Sorry for the late answer:
No - on our customer site we can not check anything. The whole environment does no longer exist (since we downgraded the whole environment to SMSAP 3.2 when we discovered the problem - The downgrade solved the issue immediatly)
Do you have the possibility to create a Test-environment with the same Versions, and test it internally?
Have you ever seen a successful clone with Recovery in Version 3.3 ?
I think I have a similar issue on RedHat 5 using SMO 3.3. Cloning used to work in 3.2, but now it doesn't function. The archivelog ASM disk is removed before the operation is complete.
--[ INFO] SMO-03054: Mounting backup Backup1 on host dcvmtestdb.xxx.com to feed archivelogs.
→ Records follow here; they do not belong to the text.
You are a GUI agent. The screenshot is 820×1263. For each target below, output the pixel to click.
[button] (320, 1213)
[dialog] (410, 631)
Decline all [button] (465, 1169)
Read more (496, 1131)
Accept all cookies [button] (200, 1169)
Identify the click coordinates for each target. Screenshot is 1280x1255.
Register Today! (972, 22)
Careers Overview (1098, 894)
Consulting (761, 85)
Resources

--[ INFO] SD-00028: Beginning to connect device(s) [/dev/sdf] from snapshot smo_dcvmtestdb_test2db_f_h_2_8aa08ae33d7ec35b013d7ec362300001_1.
--[ INFO] SD-00029: Finished connecting device(s) [/dev/sdf] from snapshot smo_dcvmtestdb_test2db_f_h_2_8aa08ae33d7ec35b013d7ec362300001_1.
--[ INFO] ASM-10002: Assigning ASMLib disk identifier SM_DSK_1363631733567 to device /dev/sdm1.
--[ INFO] ASM-00500: Changing ASM Disk Group name in header of disk /dev/sdm1 from REC to REC_20130318143533654_0.
--[ INFO] ASM-00000: Mounting ASM Disk Group REC_20130318143533654_0 on host dcvmtestdb.xxx.com.
--[ INFO] SMO-03061: Perform recovery using backup Backup1
--[ INFO] SMO-03081: Perform recovery using all connected backups Backup1
--[ INFO] ORACLE-30023: Beginning batch recovery process for database Clone1.
--[ INFO] ORACLE-30008: Beginning recovery process for database Clone1.
--[ INFO] ORACLE-30010: Database recovery point objective: earliest consistent point
--[ INFO] ORACLE-30017: Recovery point objective of earliest consistent point reached after applying archived/online redo logs [+REC_20130318143533654_0/test2db/archivelog/2013_03_18/thread_1_seq_1.256.810397791].
--[ INFO] ORACLE-30024: Finished batch recovery process for database Clone1.
--[ INFO] SMO-03066: Recovery succeeded.
-->REMOVES THE ARCHIVELOG ASM DISK
--[ INFO] SMO-03055: Disconnecting backup Backup1.
--[ INFO] ASM-00002: Dropping ASM Disk Group REC_20130318143533654_0.
--[ INFO] ASM-10003: Deleting ASMLib disk SM_DSK_1363631733567.
--[ INFO] SD-00019: Discovering storage resources for all system devices.
--[ INFO] SD-00020: Finished storage discovery for all system devices.
--[ INFO] SD-00034: Beginning to disconnect device(s) [/dev/sdm].
--[ INFO] SD-00035: Finished disconnecting device(s) [/dev/sdm].
--[ INFO] SMO-07320: Opening database "Clone1" with RESETLOGS option.
--[ INFO] SMO-07316: Shutting down database "Clone1".
--[ INFO] SMO-07321: Starting up database "Clone1" in MOUNT mode.
--[ INFO] SMO-07307: Generating new Database ID for "Clone1".
--[ERROR] SMO-07315: Error running DBNEWID utility: .
--[ERROR] SMO-13032: Cannot perform operation: Clone Create. Root cause: SMO-07315: Error running DBNEWID utility: .
-->ERROR DUE TO QUERYING ASM DISK IT ALREADY REMOVED
--[ERROR] FLOW-11019: Failure in Disconnect: ASM-10000: Error executing ASMLib command "/etc/init.d/oracleasm querydisk -d SM_DSK_1363631733567": Disk "SM_DSK_1363631733567" does not exist or is not instantiated
--[ERROR] FLOW-11008: Operation failed: ASM-10000: Error executing ASMLib command "/etc/init.d/oracleasm querydisk -d SM_DSK_1363631733567": Disk "SM_DSK_1363631733567" does not exist or is not instantiated
--[ERROR] SMO-08002: Error while aborting operation: SMO-11008: Error destroying cloned storage: FLOW-11019: Failure in Disconnect: ASM-10000: Error executing ASMLib command "/etc/init.d/oracleasm querydisk -d SM_DSK_1363631733567": Disk "SM_DSK_1363631733567" does not exist or is not instantiated
Can you please upload the SMO log file?
I also have the problem that after upgrading the SMSAP to Version 3.3 the cloning process tries to connect to the Oracle Database via port 1500. The listener port in our system is configured on port 1502. The whole process was working perfectly with version 3.1.
Is this a bug in version 3.3 ? Is there a solution from NetApp?